## Records shown
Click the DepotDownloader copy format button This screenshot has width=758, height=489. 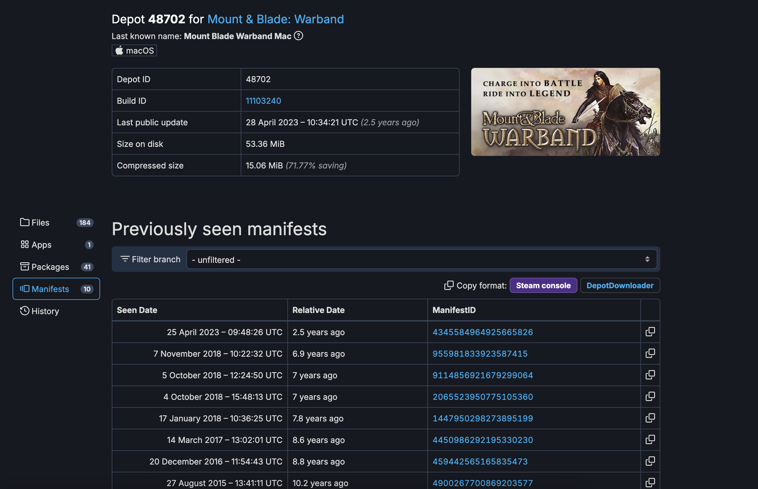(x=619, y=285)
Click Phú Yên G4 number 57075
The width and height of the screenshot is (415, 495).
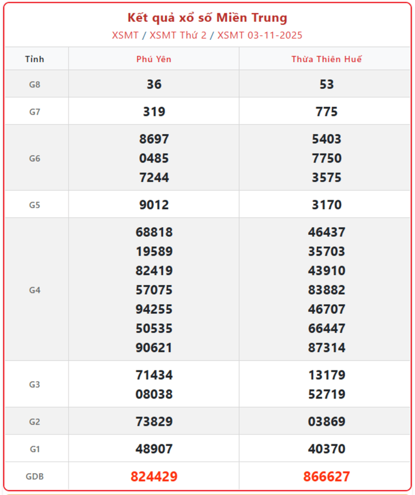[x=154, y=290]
...
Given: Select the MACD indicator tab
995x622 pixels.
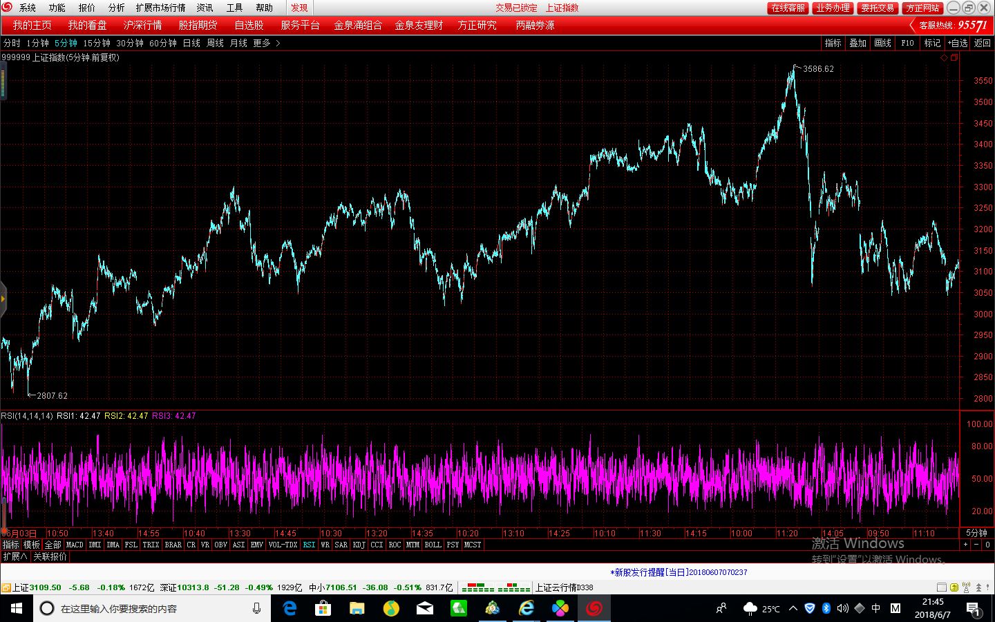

## Given request
Output the material unchanged from the line containing "Click Phú Yên G4 number 57075" through the line containing "[x=154, y=290]", including both of those lines. Omit the pictures.

## Finished answer
Click Phú Yên G4 number 57075
The width and height of the screenshot is (415, 495).
[x=154, y=290]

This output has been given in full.